Injection therapy (sclerotherapy) involves injecting a solution into the pile that causes it to shrink. It’s less commonly used than banding but can be effective for smaller piles, with some studies showing very high patient satisfaction for bleeding control.

Both procedures can cause mild discomfort and a sensation of pressure for a day or two. Serious complications are uncommon.

When Surgery Becomes Necessary

Surgery is reserved for large or prolapsed piles that haven’t responded to home treatments and office-based procedures. There are two main surgical approaches.

A hemorrhoidectomy surgically removes the excess hemorrhoid tissue. It’s the most effective option for severe piles, both internal and external, but recovery involves more pain and a longer healing period, often two to four weeks before you’re back to normal activity.

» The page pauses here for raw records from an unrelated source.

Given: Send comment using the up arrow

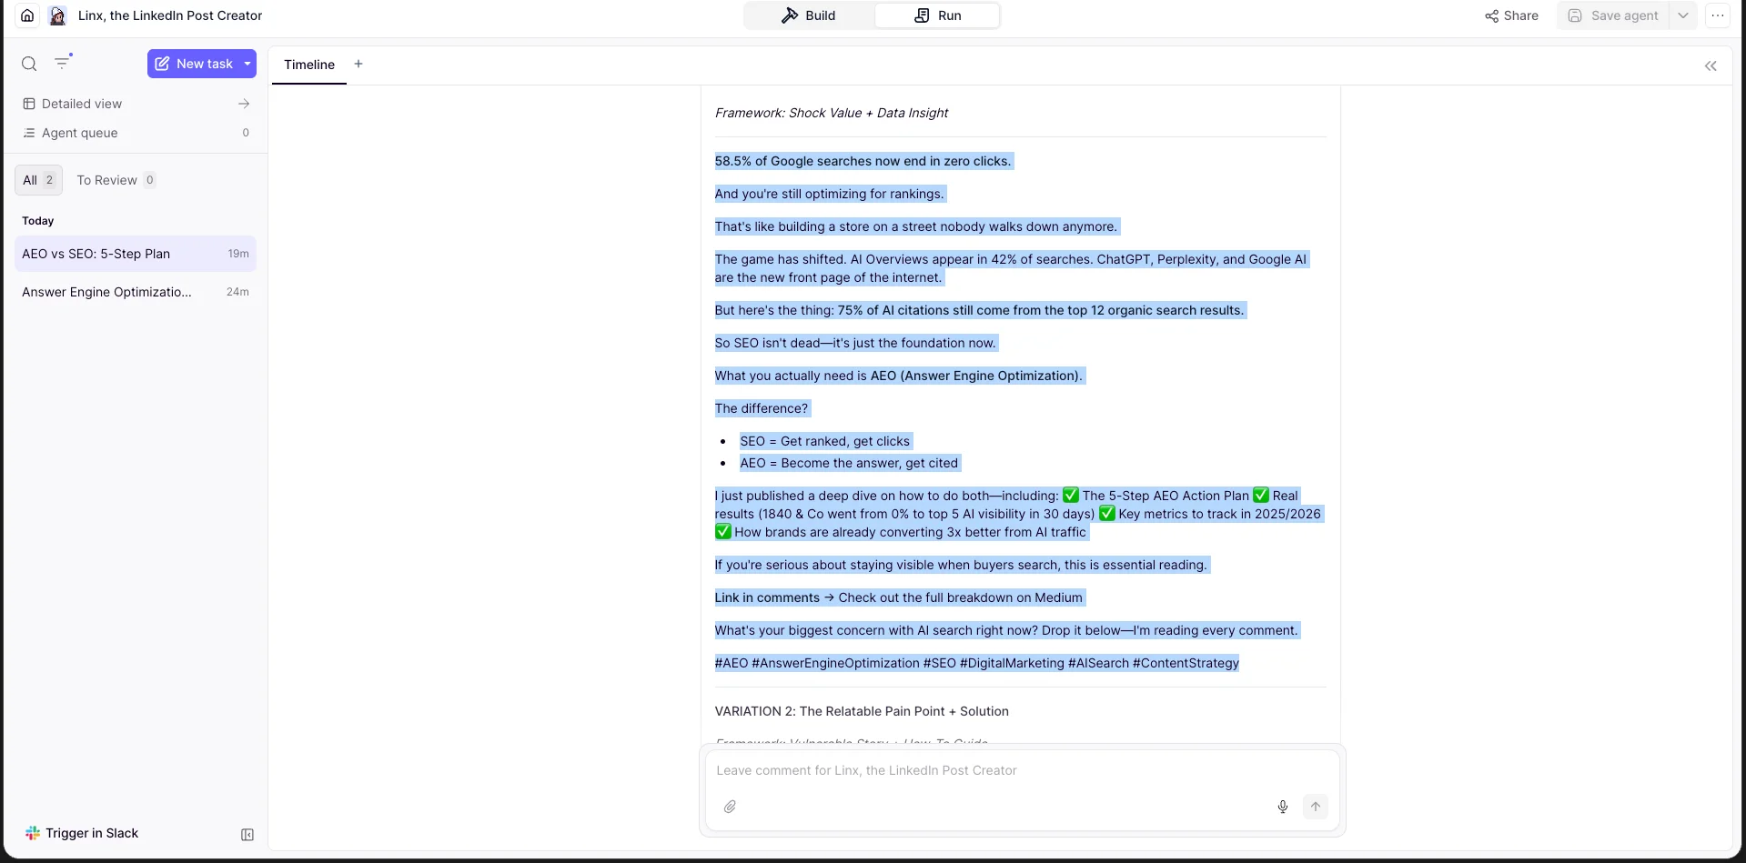Looking at the screenshot, I should pos(1315,807).
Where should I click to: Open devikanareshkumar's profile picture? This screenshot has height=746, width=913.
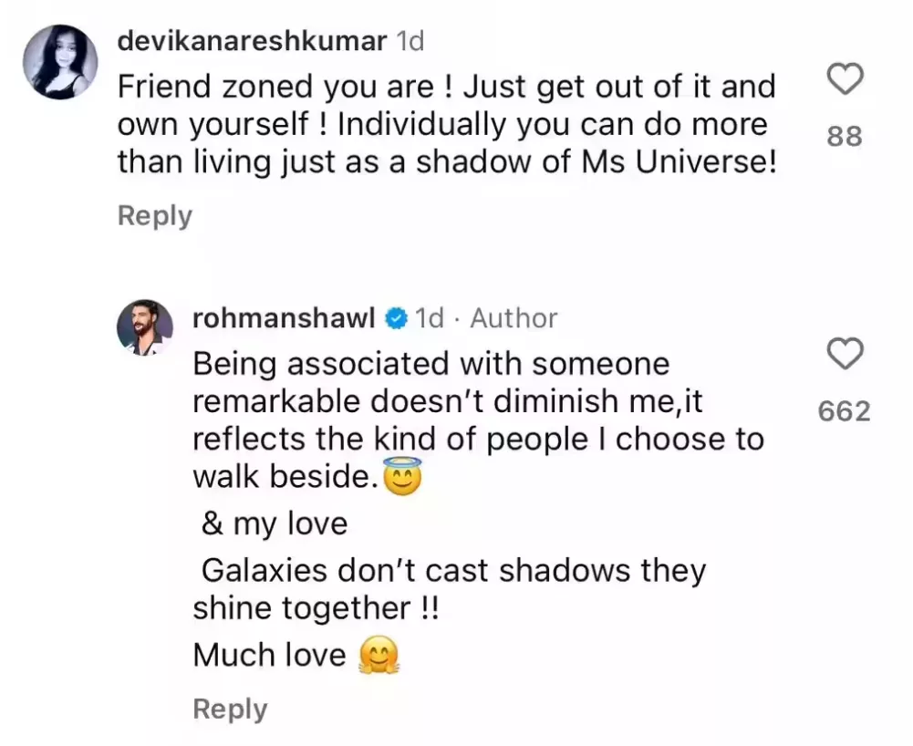pos(59,60)
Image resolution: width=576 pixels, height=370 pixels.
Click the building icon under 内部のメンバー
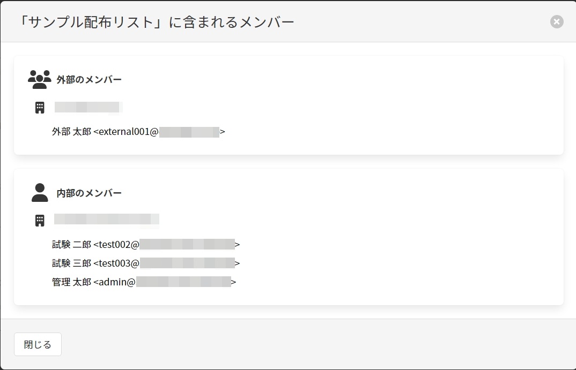[x=40, y=220]
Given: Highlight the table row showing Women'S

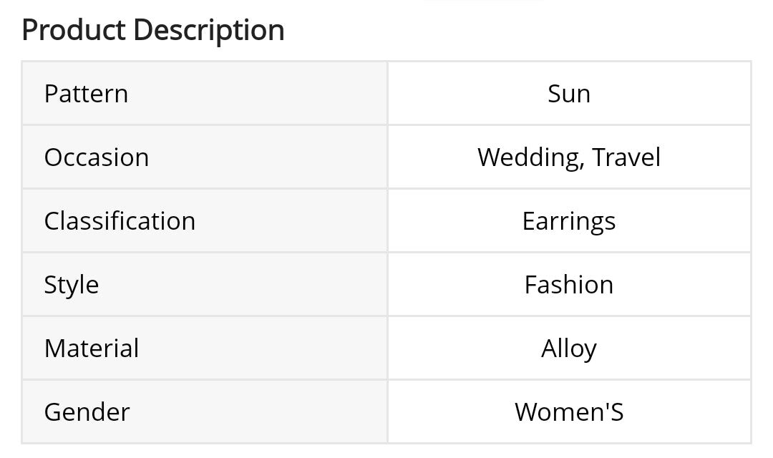Looking at the screenshot, I should pyautogui.click(x=387, y=412).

A hemorrhoidopexy (sometimes called a stapled procedure) repositions prolapsed internal tissue back into the anal canal rather than removing it. It isn’t used for external piles. Recovery is generally faster and less painful than a full hemorrhoidectomy, though recurrence rates tend to be somewhat higher over time.

Possible Complications

Most piles are more annoying than dangerous, but ongoing bleeding deserves attention. Chronic blood loss from piles that bleed regularly can, over time, lead to iron-deficiency anemia, leaving you fatigued, pale, and short of breath. If you notice persistent bleeding with bowel movements, it’s worth getting checked. Blood in the stool can also be a sign of other conditions, so an evaluation helps rule those out.

Thrombosed external piles occasionally need drainage if the pain is severe and the clot is caught early, typically within the first 48 to 72 hours. After that window, the clot is already being reabsorbed and the pain is subsiding, so drainage offers less benefit. Rarely, a strangulated internal pile (one that prolapses and gets trapped with its blood supply cut off) requires urgent care.